··· MATERIAAL OPDRACHT ···
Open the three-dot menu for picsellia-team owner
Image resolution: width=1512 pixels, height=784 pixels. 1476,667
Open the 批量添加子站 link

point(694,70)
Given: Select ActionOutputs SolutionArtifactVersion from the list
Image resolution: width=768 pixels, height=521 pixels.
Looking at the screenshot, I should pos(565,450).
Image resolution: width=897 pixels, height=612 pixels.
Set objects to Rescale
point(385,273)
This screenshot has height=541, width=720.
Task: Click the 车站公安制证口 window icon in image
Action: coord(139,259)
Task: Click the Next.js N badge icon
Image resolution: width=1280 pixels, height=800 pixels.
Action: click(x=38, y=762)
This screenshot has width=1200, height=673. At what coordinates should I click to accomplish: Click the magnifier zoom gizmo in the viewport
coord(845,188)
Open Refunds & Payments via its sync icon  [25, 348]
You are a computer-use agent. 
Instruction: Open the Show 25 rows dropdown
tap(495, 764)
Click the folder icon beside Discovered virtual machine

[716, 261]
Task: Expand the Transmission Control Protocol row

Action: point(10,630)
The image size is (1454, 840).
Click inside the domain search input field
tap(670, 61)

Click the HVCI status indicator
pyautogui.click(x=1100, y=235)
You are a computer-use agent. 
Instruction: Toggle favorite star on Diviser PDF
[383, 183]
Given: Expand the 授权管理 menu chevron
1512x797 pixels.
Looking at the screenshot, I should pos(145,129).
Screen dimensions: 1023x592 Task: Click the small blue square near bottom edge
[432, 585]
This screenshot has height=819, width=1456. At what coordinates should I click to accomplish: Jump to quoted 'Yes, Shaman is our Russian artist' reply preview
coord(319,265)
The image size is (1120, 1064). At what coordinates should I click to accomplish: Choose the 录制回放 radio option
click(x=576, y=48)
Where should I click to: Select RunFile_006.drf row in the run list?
···
**OPDRACHT**. Bewerk alle vermeldingen hierboven door "Instruction" te vervangen door "Goal". Laat de rest ongewijzigd.

**RESULTAAT OEFENING**.
Open the three-dot menu for picsellia-team owner
Image resolution: width=1512 pixels, height=784 pixels. 1476,667
Open the 批量添加子站 link

point(694,70)
Given: Select ActionOutputs SolutionArtifactVersion from the list
Image resolution: width=768 pixels, height=521 pixels.
Looking at the screenshot, I should pos(565,450).
Image resolution: width=897 pixels, height=612 pixels.
Set objects to Rescale
point(385,273)
This screenshot has height=541, width=720.
Task: Click the 车站公安制证口 window icon in image
Action: coord(139,259)
Task: Click the Next.js N badge icon
Image resolution: width=1280 pixels, height=800 pixels.
Action: click(x=38, y=762)
This screenshot has width=1200, height=673. At what coordinates should I click to accomplish: Click the magnifier zoom gizmo in the viewport
coord(845,188)
Open Refunds & Payments via its sync icon  [25, 348]
You are a computer-use agent. 
Goal: Open the Show 25 rows dropdown
tap(495, 764)
Click the folder icon beside Discovered virtual machine

[716, 261]
Task: Expand the Transmission Control Protocol row

Action: point(10,630)
The image size is (1454, 840).
Click inside the domain search input field
tap(670, 61)

Click the HVCI status indicator
pyautogui.click(x=1100, y=235)
You are a computer-use agent. 
Goal: Toggle favorite star on Diviser PDF
[383, 183]
Given: Expand the 授权管理 menu chevron
1512x797 pixels.
Looking at the screenshot, I should pos(145,129).
Screen dimensions: 1023x592 Task: Click the small blue square near bottom edge
[432, 585]
This screenshot has height=819, width=1456. At what coordinates should I click to accomplish: Jump to quoted 'Yes, Shaman is our Russian artist' reply preview
coord(319,265)
The image size is (1120, 1064). At what coordinates should I click to accomplish: Choose the 录制回放 radio option
click(x=576, y=48)
Where should I click to: Select RunFile_006.drf row in the run list?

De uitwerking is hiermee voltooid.